Looking at growth in GDP, Wichita lags behind the metropolitan statistical areas that we consider our peers (according to Visioneering Wichita), but not behind all the peer cities that I selected. Wichita does better than Springfield, Illinois, for example. I chose to include that as a peer metropolitan area because that’s the immediate past city that Gary Plummer worked in. He was president of that city’s Chamber of Commerce, and is now president of the Wichita Metro Chamber of Commerce.

Wichita also does better than Wichita Falls, Texas. That city is the immediate past home of Tim Chase. He was the head of Wichita Falls Economic Development Corporation. He’s now president of Greater Wichita Economic Development Coalition, the primary organization in charge of economic development for the Wichita area.

What Wichita is missing

If the Wichita-area GDP grew faster, Wichita could generate many more jobs.

growth-gdp-metropolitan-area-wichita-2012-01From 2001 to 2012, Wichita GDP grew at a rate of 0.734 percent per year, compounded annually. U.S. Metropolitan areas, as a whole, managed 1.571 percent growth over the same period.
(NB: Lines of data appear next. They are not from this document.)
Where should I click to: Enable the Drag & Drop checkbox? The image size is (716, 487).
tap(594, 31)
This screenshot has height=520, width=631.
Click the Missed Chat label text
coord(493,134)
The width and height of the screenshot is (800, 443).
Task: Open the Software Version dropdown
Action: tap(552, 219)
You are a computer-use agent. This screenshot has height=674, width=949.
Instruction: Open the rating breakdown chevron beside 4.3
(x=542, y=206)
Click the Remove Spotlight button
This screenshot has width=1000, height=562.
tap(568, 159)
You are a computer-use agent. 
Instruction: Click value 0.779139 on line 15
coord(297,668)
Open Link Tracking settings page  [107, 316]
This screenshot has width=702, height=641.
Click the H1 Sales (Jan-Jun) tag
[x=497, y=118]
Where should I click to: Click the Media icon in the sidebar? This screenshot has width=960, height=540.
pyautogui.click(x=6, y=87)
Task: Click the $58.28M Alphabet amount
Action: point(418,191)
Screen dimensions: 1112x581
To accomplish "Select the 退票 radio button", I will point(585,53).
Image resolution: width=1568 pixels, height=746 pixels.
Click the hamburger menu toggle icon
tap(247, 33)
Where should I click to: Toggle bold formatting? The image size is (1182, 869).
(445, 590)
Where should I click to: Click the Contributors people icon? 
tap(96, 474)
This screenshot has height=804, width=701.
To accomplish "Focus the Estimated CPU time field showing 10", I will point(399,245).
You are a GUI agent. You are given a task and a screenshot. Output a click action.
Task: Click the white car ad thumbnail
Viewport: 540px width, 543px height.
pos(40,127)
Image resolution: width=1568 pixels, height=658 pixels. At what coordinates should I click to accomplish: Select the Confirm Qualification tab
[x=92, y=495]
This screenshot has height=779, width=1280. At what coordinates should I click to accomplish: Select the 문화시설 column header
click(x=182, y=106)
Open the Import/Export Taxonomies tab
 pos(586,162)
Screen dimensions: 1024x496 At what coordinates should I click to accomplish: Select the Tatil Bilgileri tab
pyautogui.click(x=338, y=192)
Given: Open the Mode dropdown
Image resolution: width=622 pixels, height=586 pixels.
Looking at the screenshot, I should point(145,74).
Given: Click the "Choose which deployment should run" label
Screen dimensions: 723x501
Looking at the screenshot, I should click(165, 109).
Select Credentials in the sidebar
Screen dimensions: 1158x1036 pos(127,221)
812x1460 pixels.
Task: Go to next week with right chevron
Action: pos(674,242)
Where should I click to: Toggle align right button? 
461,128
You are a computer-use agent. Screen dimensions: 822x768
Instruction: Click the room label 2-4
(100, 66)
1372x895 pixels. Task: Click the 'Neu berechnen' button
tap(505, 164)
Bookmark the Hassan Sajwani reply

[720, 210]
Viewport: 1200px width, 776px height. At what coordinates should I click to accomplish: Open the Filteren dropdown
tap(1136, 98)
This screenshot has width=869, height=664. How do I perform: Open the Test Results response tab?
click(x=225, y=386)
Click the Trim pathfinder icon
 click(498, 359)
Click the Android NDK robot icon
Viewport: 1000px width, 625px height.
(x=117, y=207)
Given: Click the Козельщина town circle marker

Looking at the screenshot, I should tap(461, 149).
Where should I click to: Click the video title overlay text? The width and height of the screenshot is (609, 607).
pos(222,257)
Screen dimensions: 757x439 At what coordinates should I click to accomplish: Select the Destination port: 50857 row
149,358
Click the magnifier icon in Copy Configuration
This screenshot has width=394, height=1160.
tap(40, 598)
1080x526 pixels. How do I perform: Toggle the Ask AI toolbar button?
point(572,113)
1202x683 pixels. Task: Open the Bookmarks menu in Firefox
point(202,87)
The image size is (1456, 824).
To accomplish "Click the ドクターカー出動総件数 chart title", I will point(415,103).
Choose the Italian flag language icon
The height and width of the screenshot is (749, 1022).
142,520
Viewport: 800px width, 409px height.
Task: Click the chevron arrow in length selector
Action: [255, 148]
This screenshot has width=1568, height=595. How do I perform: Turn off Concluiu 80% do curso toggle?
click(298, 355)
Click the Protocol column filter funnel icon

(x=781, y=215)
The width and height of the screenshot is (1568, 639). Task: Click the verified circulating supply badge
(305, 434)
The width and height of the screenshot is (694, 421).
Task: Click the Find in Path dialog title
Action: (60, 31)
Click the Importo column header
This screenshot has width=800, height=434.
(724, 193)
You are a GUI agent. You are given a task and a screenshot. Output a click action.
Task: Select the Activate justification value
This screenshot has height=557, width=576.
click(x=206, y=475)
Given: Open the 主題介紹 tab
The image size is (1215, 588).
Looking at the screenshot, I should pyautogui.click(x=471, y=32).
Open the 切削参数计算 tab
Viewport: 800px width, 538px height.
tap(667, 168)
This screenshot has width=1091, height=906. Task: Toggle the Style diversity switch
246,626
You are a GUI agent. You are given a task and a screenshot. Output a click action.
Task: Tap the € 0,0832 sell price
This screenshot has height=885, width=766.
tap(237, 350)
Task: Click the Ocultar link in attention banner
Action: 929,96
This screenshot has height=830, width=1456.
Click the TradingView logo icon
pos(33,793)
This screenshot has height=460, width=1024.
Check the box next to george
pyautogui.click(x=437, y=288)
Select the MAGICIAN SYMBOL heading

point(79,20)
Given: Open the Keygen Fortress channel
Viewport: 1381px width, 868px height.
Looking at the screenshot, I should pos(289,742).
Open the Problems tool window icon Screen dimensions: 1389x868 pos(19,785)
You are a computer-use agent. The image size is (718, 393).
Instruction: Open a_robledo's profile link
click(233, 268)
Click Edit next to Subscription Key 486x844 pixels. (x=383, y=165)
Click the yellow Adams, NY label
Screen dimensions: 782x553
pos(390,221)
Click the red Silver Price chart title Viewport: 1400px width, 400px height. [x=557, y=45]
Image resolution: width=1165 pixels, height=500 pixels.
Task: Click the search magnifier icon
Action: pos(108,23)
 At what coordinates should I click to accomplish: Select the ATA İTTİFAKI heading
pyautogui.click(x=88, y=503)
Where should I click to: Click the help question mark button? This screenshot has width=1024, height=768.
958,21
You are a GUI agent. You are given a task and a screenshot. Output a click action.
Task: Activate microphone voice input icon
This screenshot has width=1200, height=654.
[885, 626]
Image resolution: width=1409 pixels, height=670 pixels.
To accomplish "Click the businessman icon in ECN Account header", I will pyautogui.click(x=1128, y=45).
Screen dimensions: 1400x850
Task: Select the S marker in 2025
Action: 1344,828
That seems like a small difference, just 0.837 percentage points. But over time, compounding adds up, so to speak. Here’s what it could amount to.

GDP in the Wichita MSA in 2012 was $29,644 million (current dollars). For that year the number of people working averaged 285,600, so each job contributed, on average, $103,796 to GDP.

A metropolitan area the size of Wichita that grew at the historic growth rate of all U.S. Metropolitan areas would be producing an additional $2,751 million in GDP in ten years, compared to a metropolitan area growing at Wichita’s historical rate. That could mean an additional 26,000 jobs.

Using the visualization.
Using the visualization.
If you’d like to use the interactive visualization of metropolitan GDP data, you may click here to open it in a new window. Data is from U.S. Bureau of Economic Analysis along with author’s own calculations. Visualization created using Tableau Public.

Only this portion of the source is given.